Panasonic has tied up with Tesla and local car makers as it looks to expand business beyond its electronics operations

Japanese electronics giant Panasonic said Wednesday first-half net profit slipped on higher costs linked to a factory it runs with US electric carmaker Tesla, though sales rose thanks to growth in automotive products and industrial systems.

Net profit fell 4.5 percent on-year to 113.6 billion yen ($1 billion) in the six months to September at the Osaka-based company, which supplies battery cells to Tesla.

Panasonic has partnered with the US innovator as well as local car makers as it explores ways to expand beyond its mainstay electronics operations.

The Japanese firm jointly produces lithium-ion batteries with Tesla at a "gigafactory" in the United States.

Car battery sales grew strongly but ramp-up expenses for the automotive plant increased, it said.

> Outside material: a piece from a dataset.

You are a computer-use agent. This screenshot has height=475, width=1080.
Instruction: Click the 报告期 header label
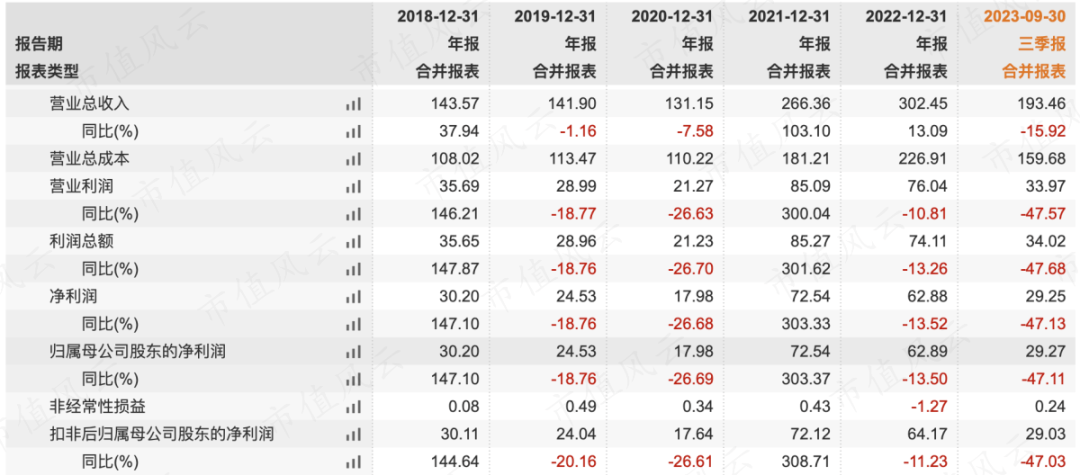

Operating edged down 0.7 percent to 195.2 billion yen while sales increased 3.9 percent to four trillion yen.

Fixed expenses increased and raw materials costs rose sharply, eating into profits, the company said.

Panasonic left unchanged its full-year forecast, which sees climbing 5.9 percent to 250 billion yen with sales rising 4.0 percent to 8.3 trillion yen.

A week ago, Tesla reported a "historic" profitable quarter driven by demand for its Model 3 aimed at the mass market.